• _What you need to do_: Omit the pictures and extract only the lines from the line containing "You are a computer-use" to the end of the material, each exactly as written.

• _Raw data_:
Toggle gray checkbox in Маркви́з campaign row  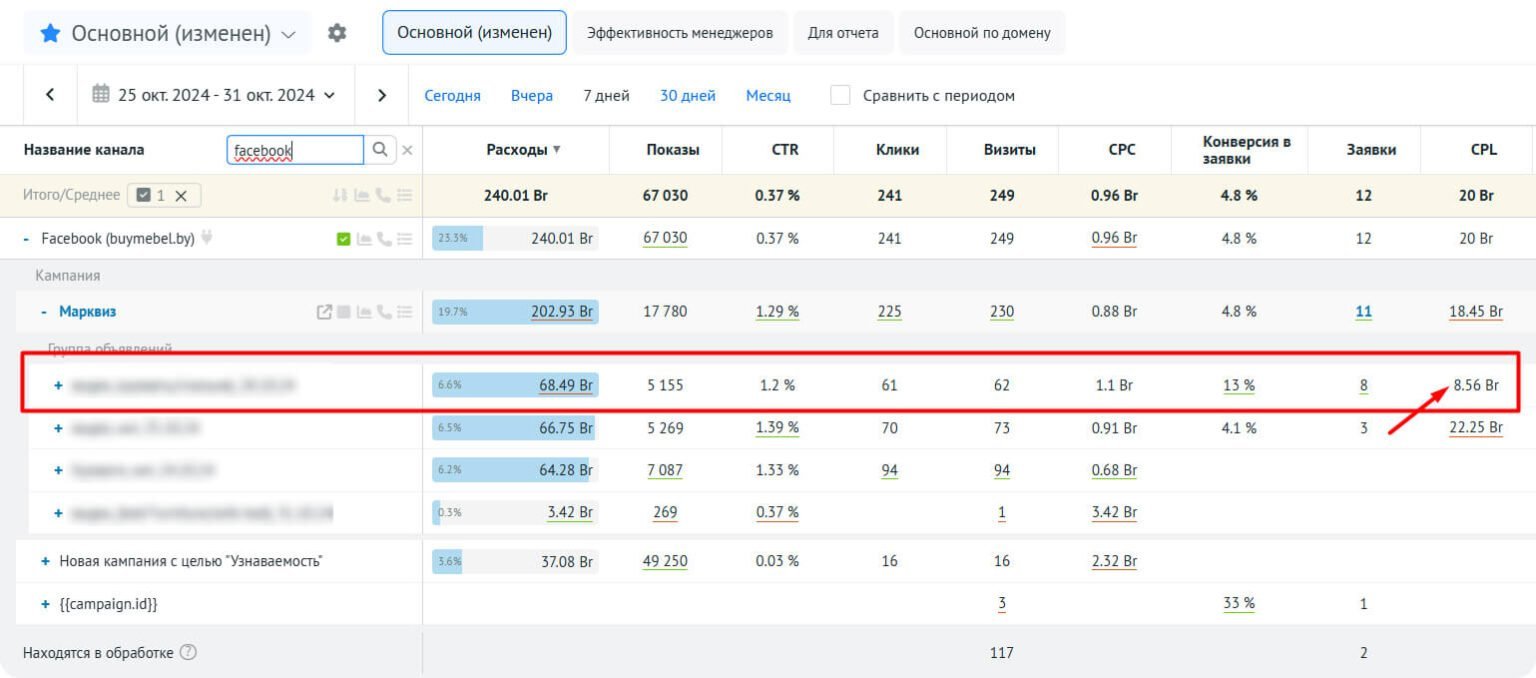344,312
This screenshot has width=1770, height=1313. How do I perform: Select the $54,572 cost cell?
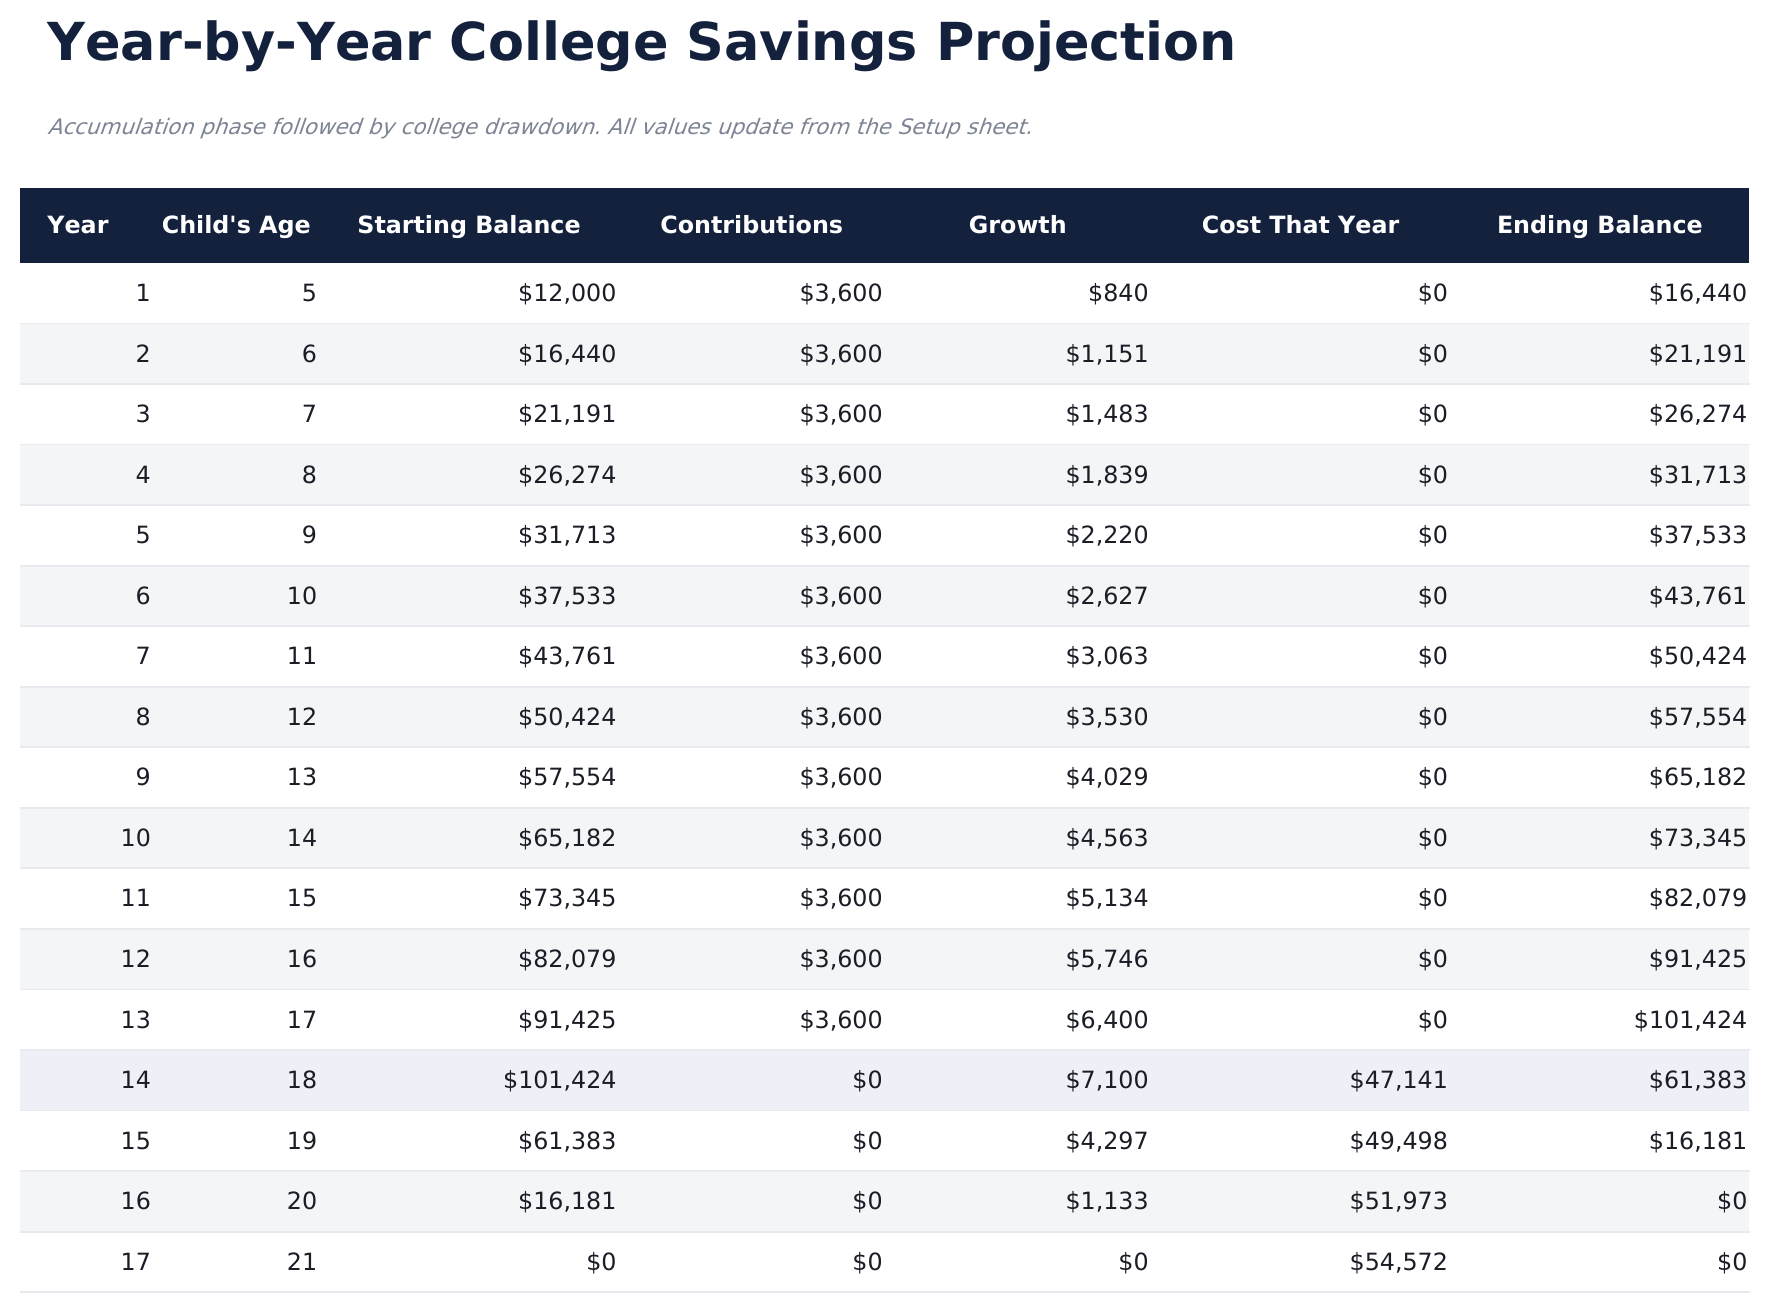[1398, 1262]

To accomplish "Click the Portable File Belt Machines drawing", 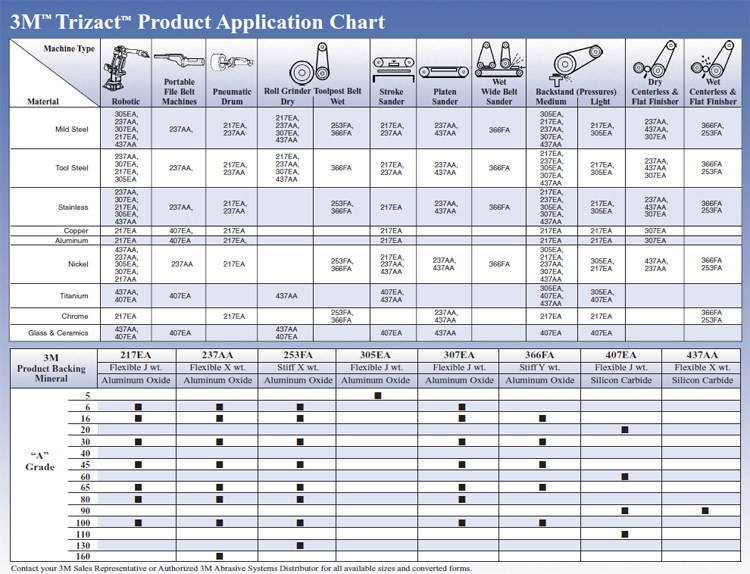I will click(x=179, y=62).
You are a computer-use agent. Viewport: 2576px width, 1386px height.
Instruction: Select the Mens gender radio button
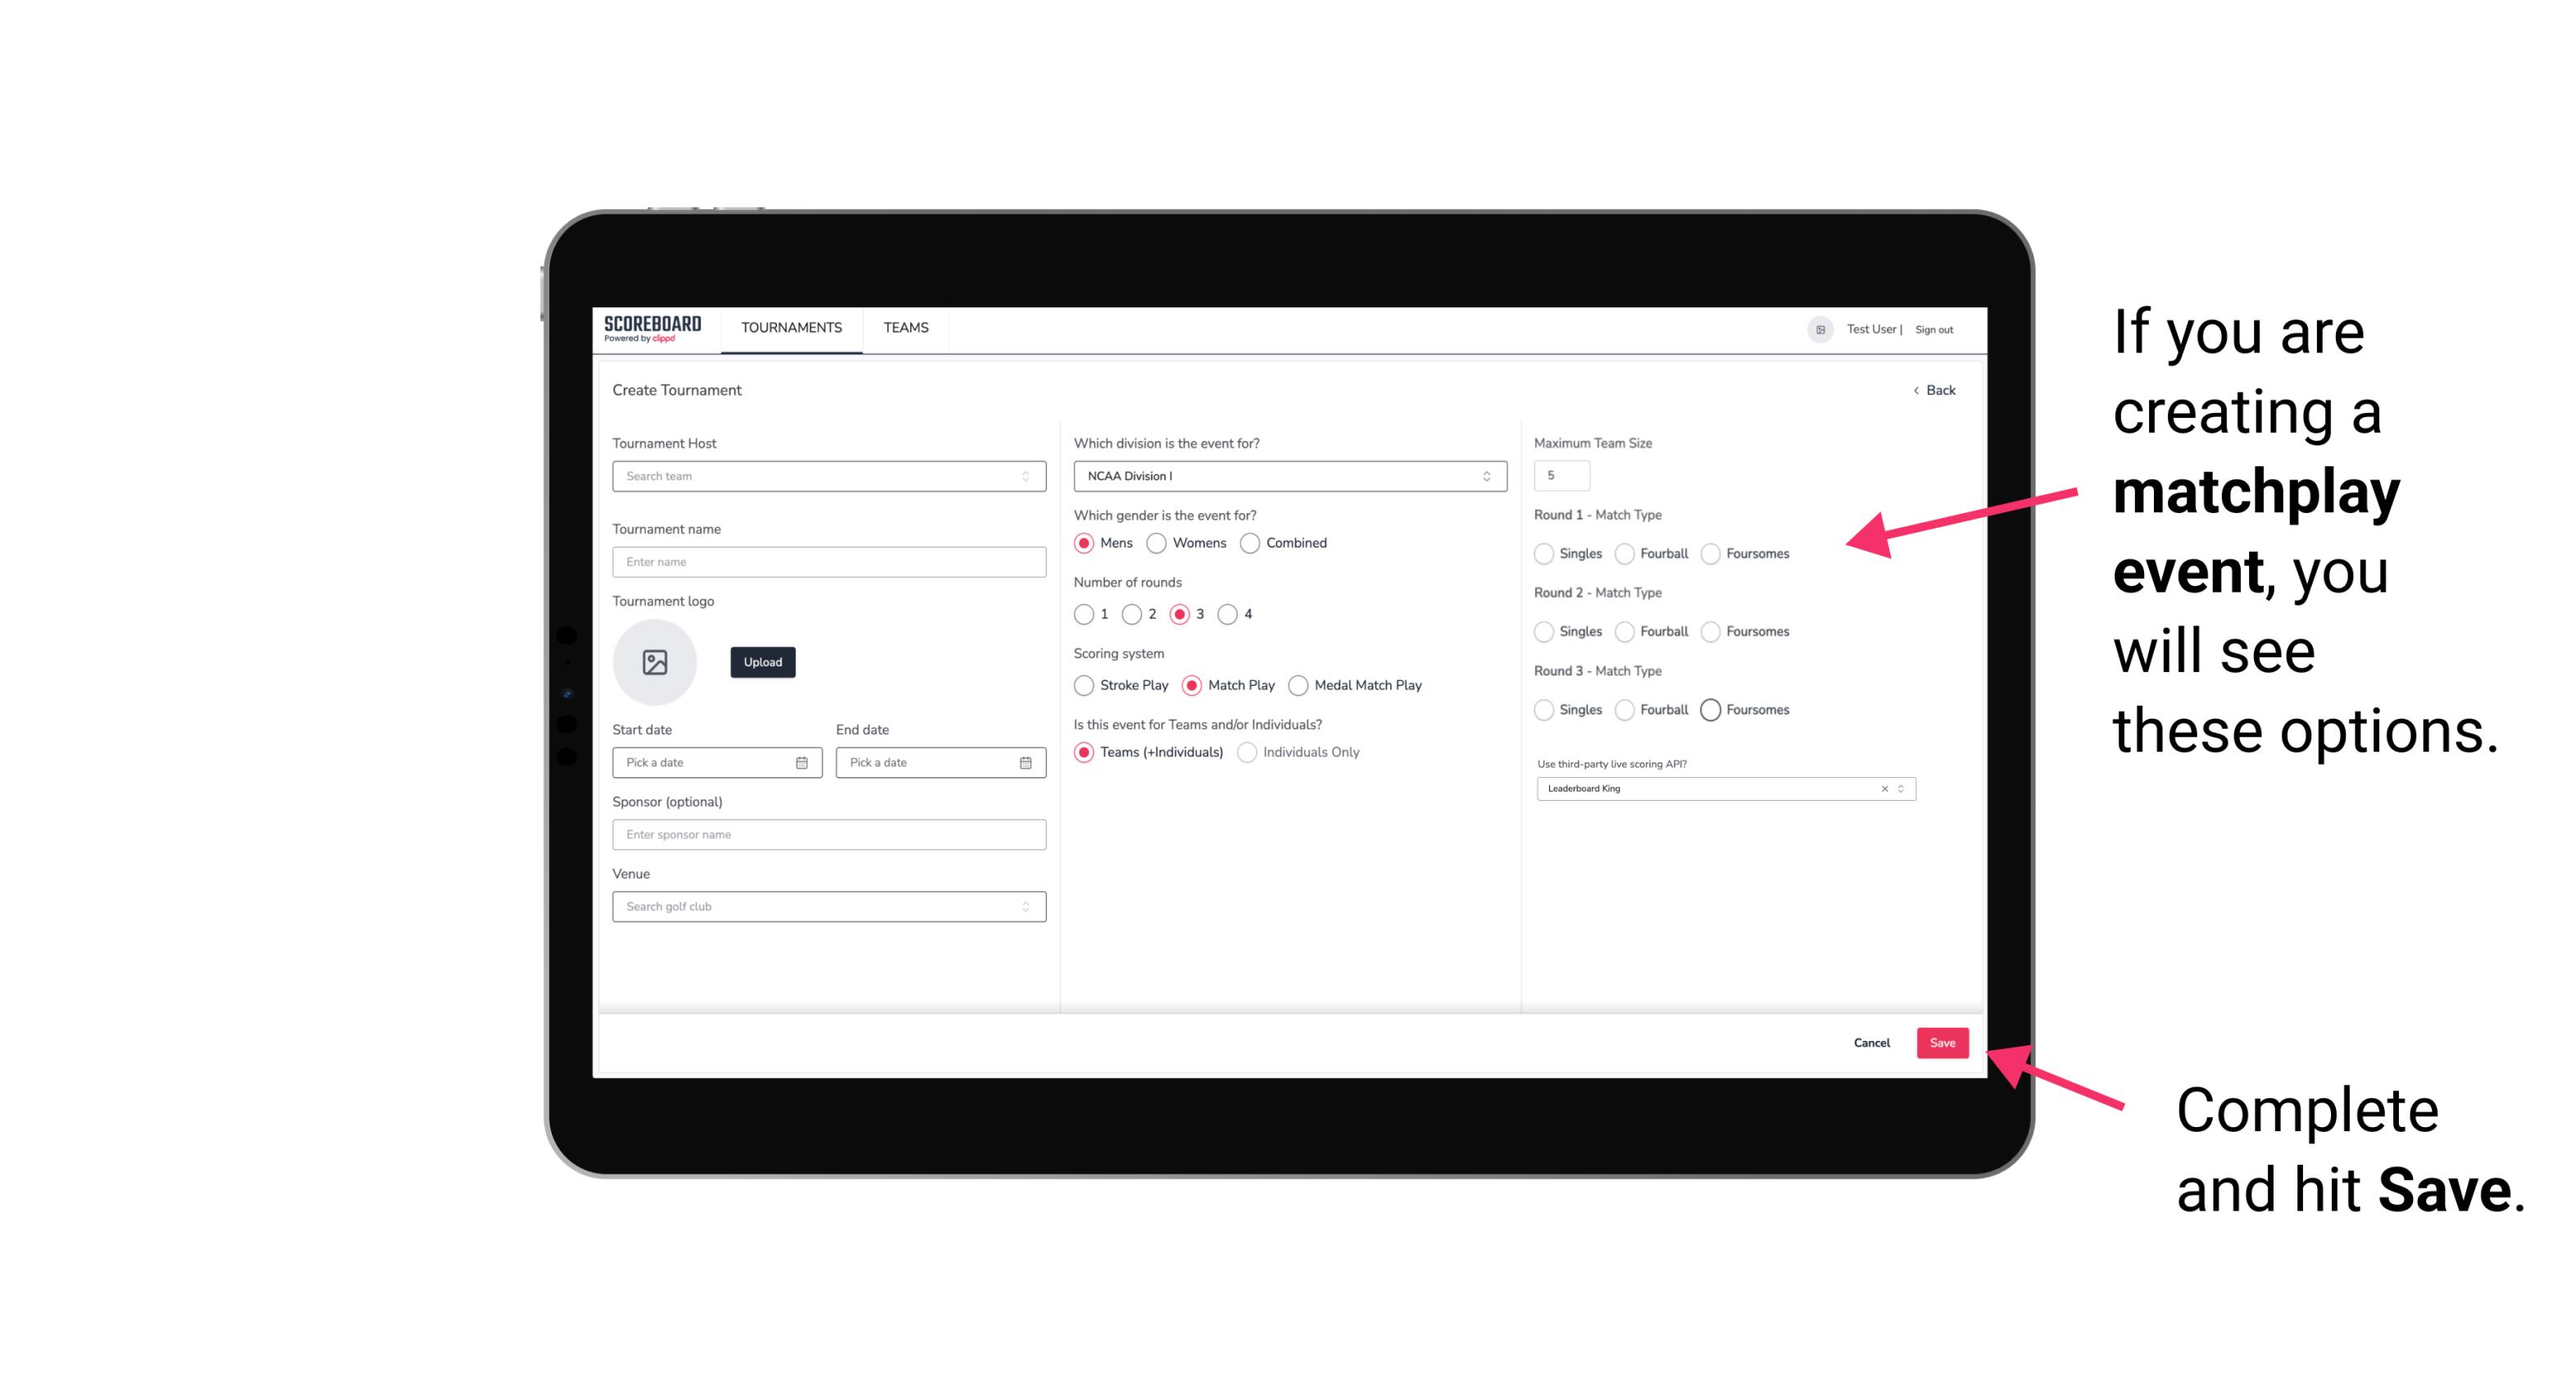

• _Reply to the task_:
You are a computer-use agent. Viewport: 2576px width, 1386px height.
Instruction: Select the Mens gender radio button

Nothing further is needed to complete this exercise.